■ **Given records**:

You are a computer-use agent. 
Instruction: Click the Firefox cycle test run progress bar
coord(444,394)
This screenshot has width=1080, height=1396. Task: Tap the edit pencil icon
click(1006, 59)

==

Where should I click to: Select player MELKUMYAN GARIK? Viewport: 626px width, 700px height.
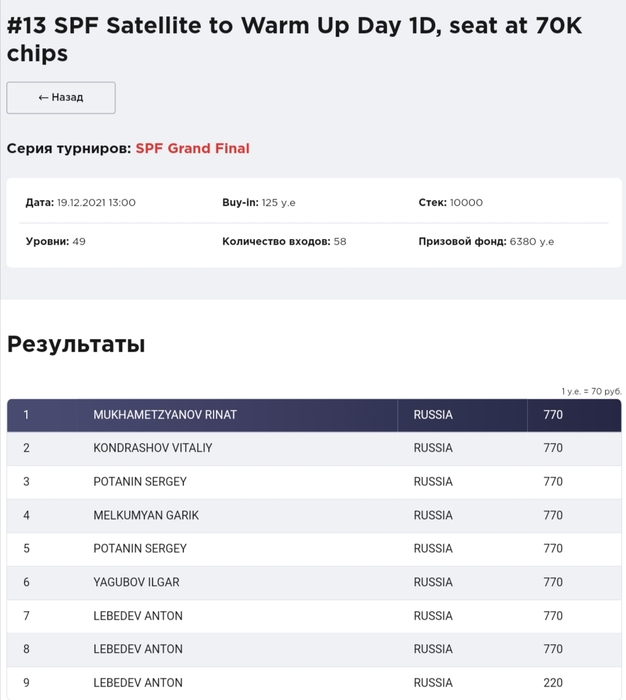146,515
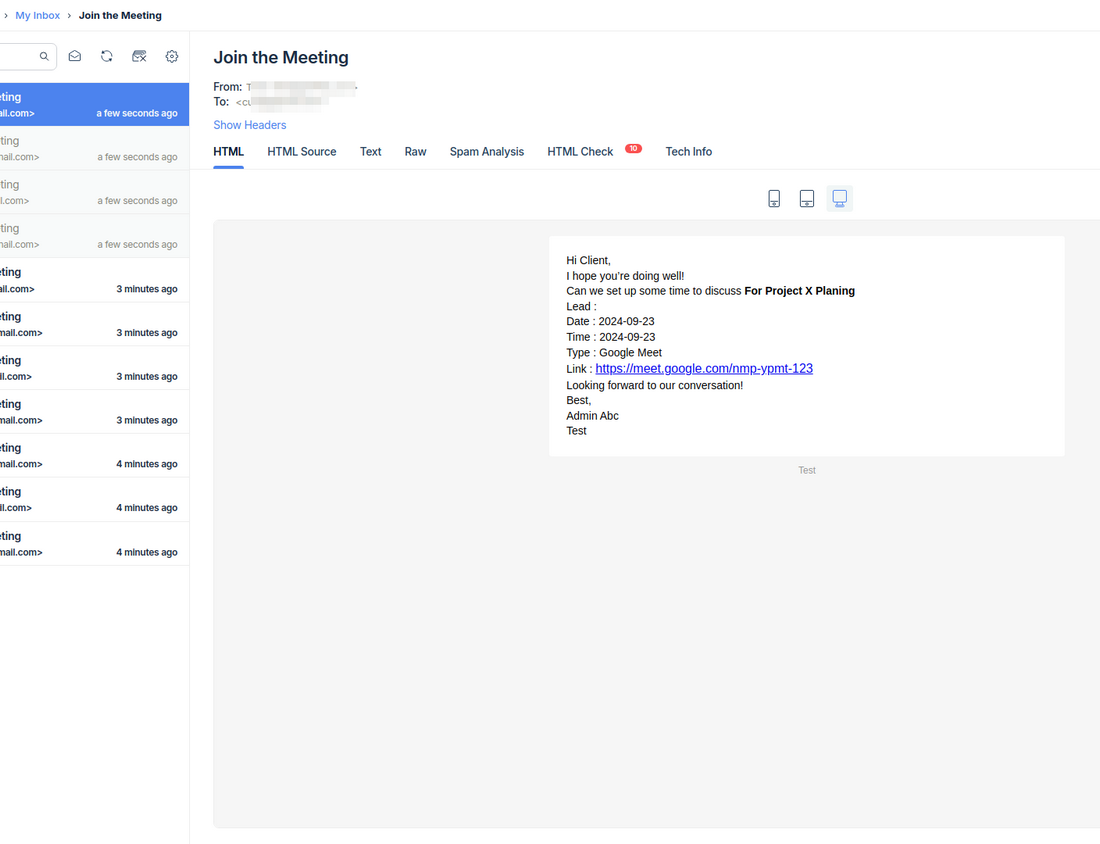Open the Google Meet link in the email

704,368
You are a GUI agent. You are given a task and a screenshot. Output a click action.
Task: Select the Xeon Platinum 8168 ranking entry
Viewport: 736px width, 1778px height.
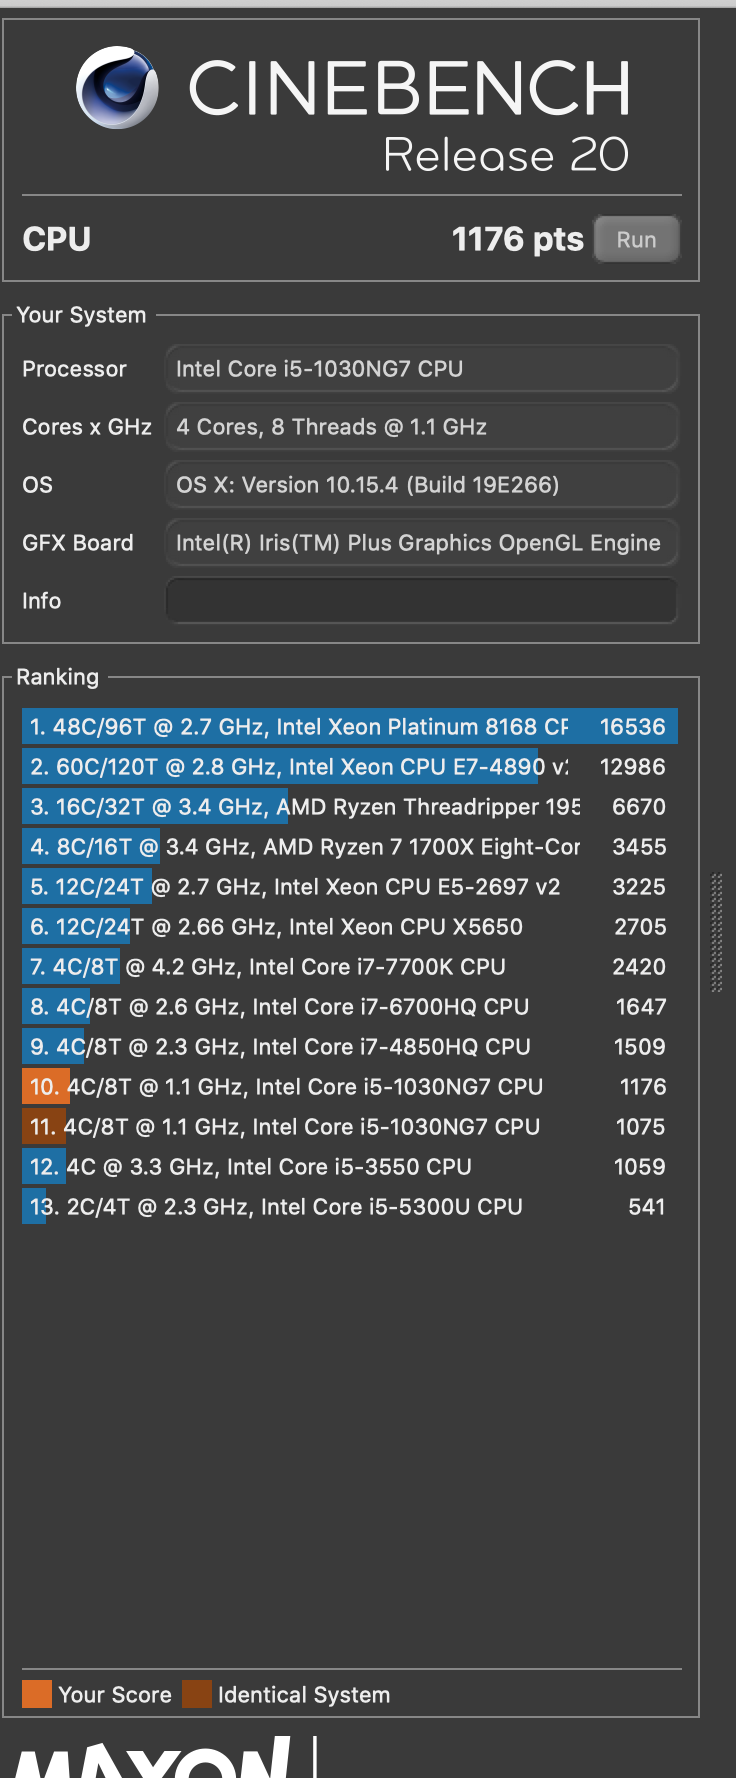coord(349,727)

■ **What is expected**: Take each line in the listing that has the word "agent" and copy it.

■ **Solution below**:
You are a computer-use agent. 
You are a GUI agent. You are given a task and a screenshot. Output a click action.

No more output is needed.